Smack the Pony is a British sketch comedy show that ran from 1999 until 2003 on Channel 4. The title was not intended to sound like a euphemism for female masturbation; in fact the 'pony' originally referred to cockney rhyming slang 'pony and trap' (crap), the working title being Spot the Pony. The resulting ambiguity was attractive however. The main performers on the show were Fiona Allen, Doon Mackichan and Sally Phillips. There were also regular appearances from Sarah Alexander, Darren Boyd and Cavan Clerkin. The show's popular theme tune was Dusty Springfield's song In the Middle of Nowhere, sung by Jackie Clune. As well as the three principal cast members, the show was written by a large number of writers, the core of which went on to write Green Wing and Campus. In Germany, the first transmission of the show aired on ProSieben, where the theme tune was changed to Texas' 2001 version of I Don't Want a Lover, and featured a different title sequence.
Among the show's regular themes were unsuccessful relationships, competition in the workplace and latent lesbianism, but sketches would also dip into the surreal; such as two women jumping from their car as they neared a parking space, and brushing in front of the path of their car to help it move further forward, as in curling. Two regular strands involved a series of different women making dating agency videos about their general likes and dislikes, and a musical parody that would close the show.
Most of the sketch characters in the programme are not recurring or permanent, just one-offs.
Dating Agency Videos - A part of almost every episode, where we see different women or often sisters/couples looking for a partner/partners. This was at first represented by a title screen featuring a picture of the person, and their name and age. This then was replaced by that of a website page.
Irritating Flatmate - An irritating nurse who shares a flat with two of her colleagues. She emphasises everything, which often leads to her flatmates' doing something behind her back, such as adding soap and cleaning chemicals to her yoghurt.
The Fake Diabetic - A woman who fakes diabetic hypoglycemia so she can have special offers and free items at shops and supermarkets, and which the staff treat seriously. This skit only happened from series 3 onwards.
The Oblivious Women - Consists of three women (in different sketches) who are completely oblivious to very obvious things. Sketches included a dog-walking woman being asked to sign apetition so that owners could walk their dogs near the pond. She replies, "Oh, I don't know, I'm not really a dog person, I'm actually slightly phobic." The petitioner pauses which causes the woman to realise she is walking a dog and then scream for help. Others included a woman not realising she was pregnant until being asked to sign a petition affecting children.
Singing Match - In this sketch, a woman sings along to a tune on the radio, only to be outshone completely by her co-worker who takes over in the following verse. During the rest of the song, her singing becomes more and more intense and extreme as she tries to get back at the other singer, and she ends up screaming and excusing herself with a paper cut in her finger. This particular sketch was voted number 22 in the 2005 Channel 4 programme, 50 Greatest Comedy Sketches, chosen by members of the public. It was written by Marie Findley of theMediæval Bæbes and was also based on their antics.

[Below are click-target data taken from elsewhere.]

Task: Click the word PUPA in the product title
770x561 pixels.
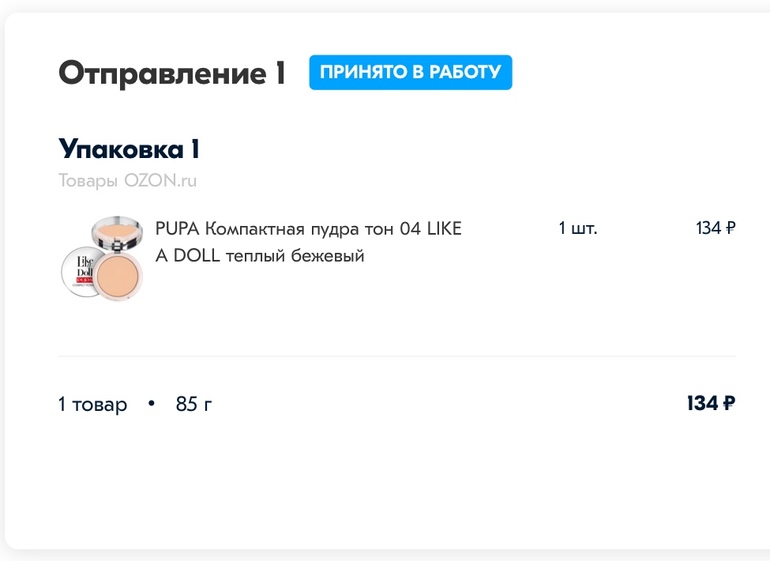Action: tap(170, 228)
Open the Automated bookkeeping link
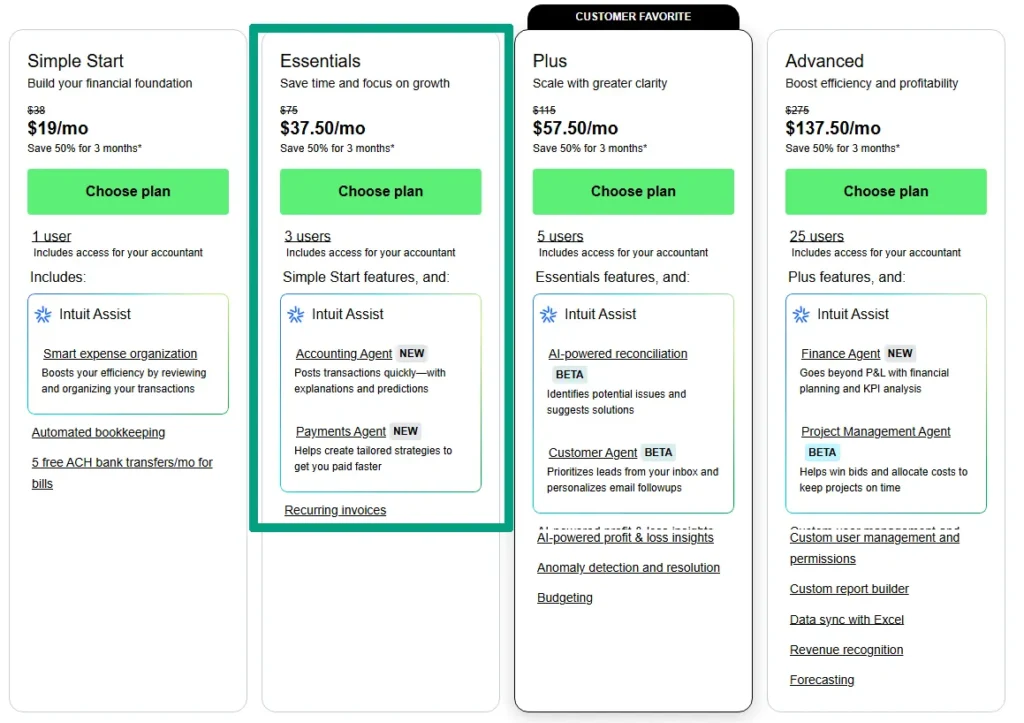Screen dimensions: 1024x723 click(98, 432)
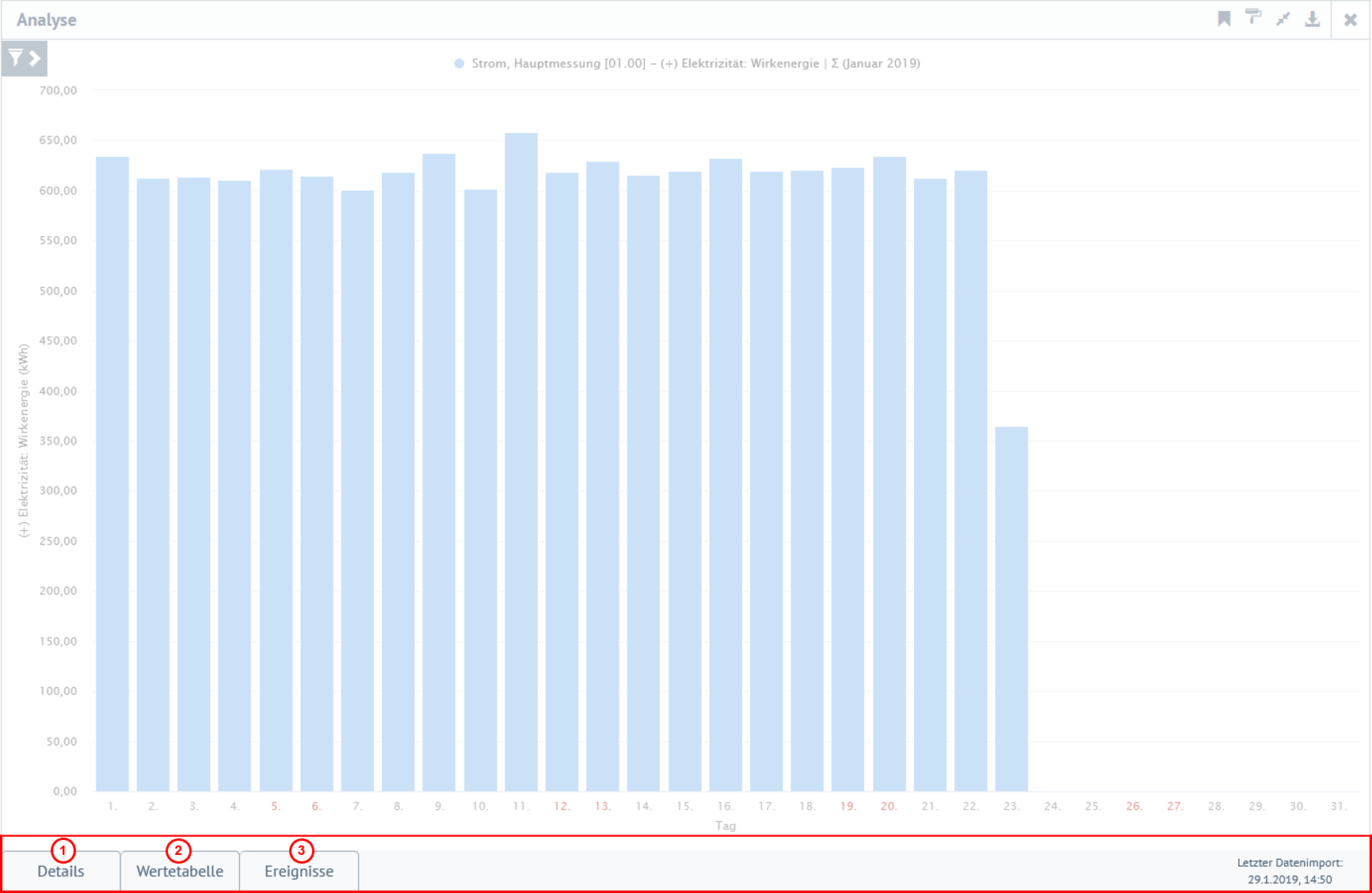The image size is (1372, 893).
Task: Select the bar for day 7
Action: tap(357, 490)
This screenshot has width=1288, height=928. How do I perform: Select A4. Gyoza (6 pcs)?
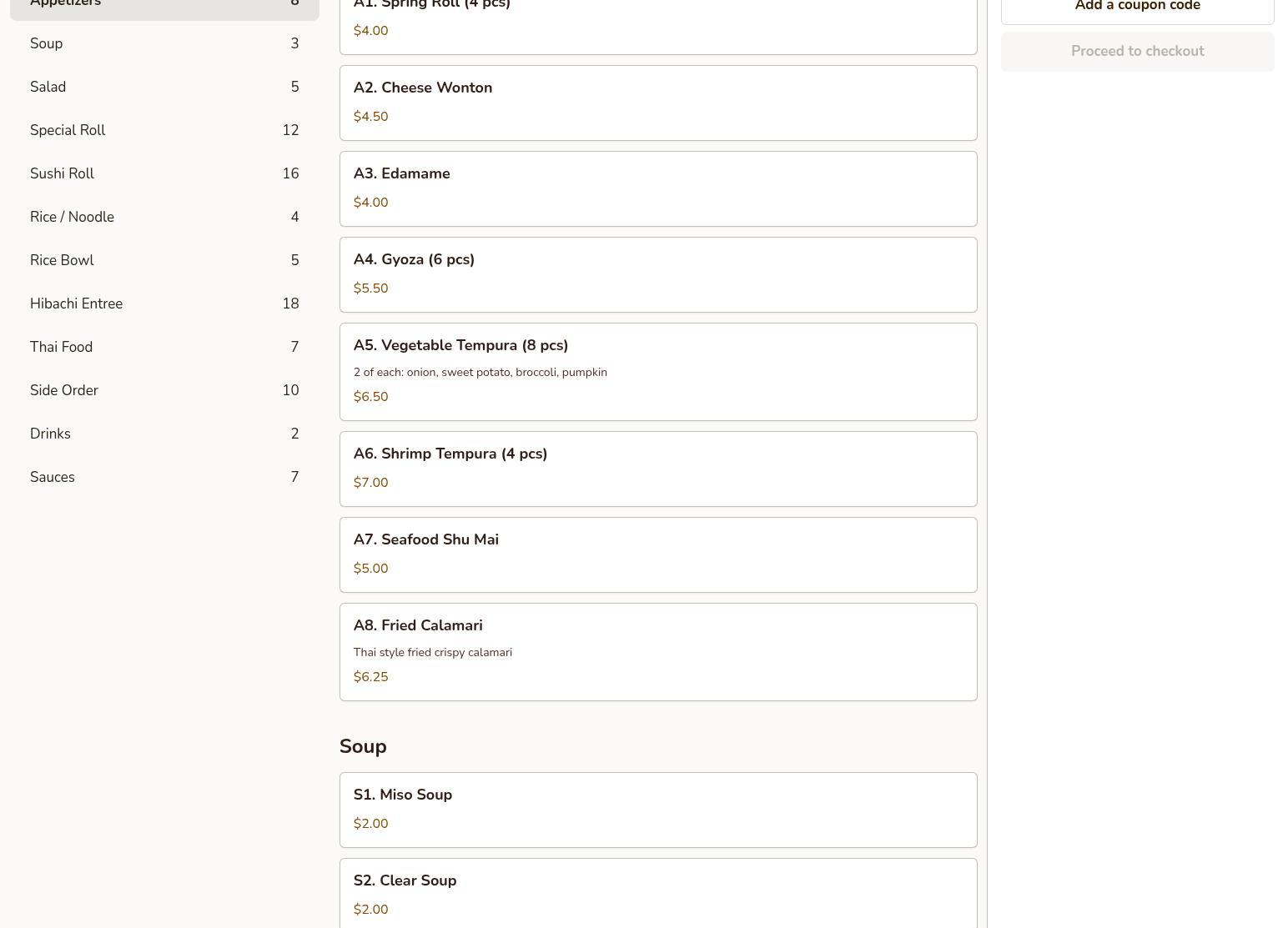tap(657, 274)
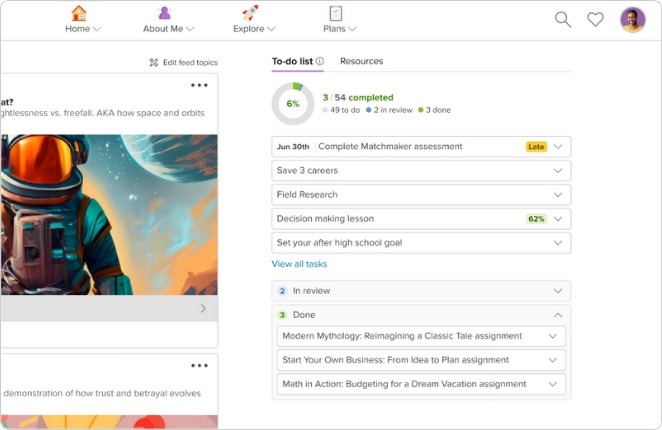Expand the Complete Matchmaker assessment task
The height and width of the screenshot is (430, 662).
pos(558,147)
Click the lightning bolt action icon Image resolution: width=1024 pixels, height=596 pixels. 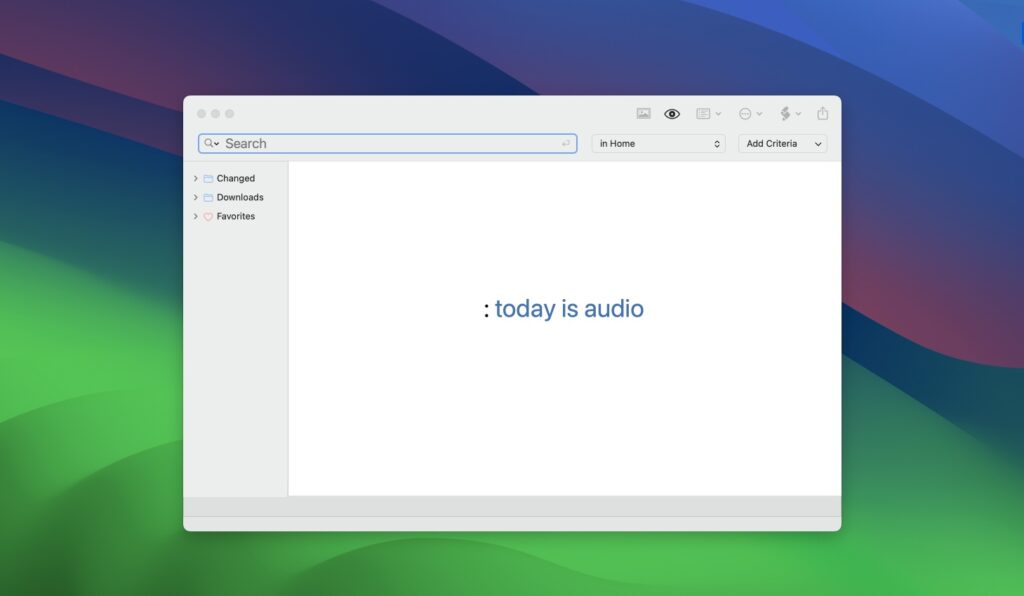(x=786, y=113)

Competitive rivals - This involves the four women who try to 'outdo' each other by subtly showing off bigger and better items. For example, the 1st character brings out a small bottle of water and starts drinking daintily. The 2nd spots this and smugly brings out a slightly bigger bottle. They then look over to the 3rd character who brings out a litre size bottle of water and drinks. Then they all look over to the 4th character with the best: She guzzles down water too fast from a large water dispenser jug, splashing all down the front of her, then nonchalantly puts the bottle down not looking at the others as she returns to work.
Naked man - This recurring skit appears in a few first series episodes. The female cast members are going about their daily business when a totally naked man walks across the screen, gets off from bus etc. and causes the women to faint, then they pick themselves up.
The "Vet" - The sketch featured more prominently from the second series. It featured a vet who had difficulty recognising animals, asking questions about them ("And George is a... um...?" / "Hamster" / "Hamster, yeah.") She would then recommend silly / unusual diagnoses to the animals, such as telling a woman her kitten needed glasses.
The Ex - Another sketch that featured more in the second series. A woman clings to the leg of her ex-boyfriend constantly (at work, a nightclub, and even clinging to his leg at his wedding etc.), telling him that she's still in love with him, and hopes to reconcile (unsuccessfully, however).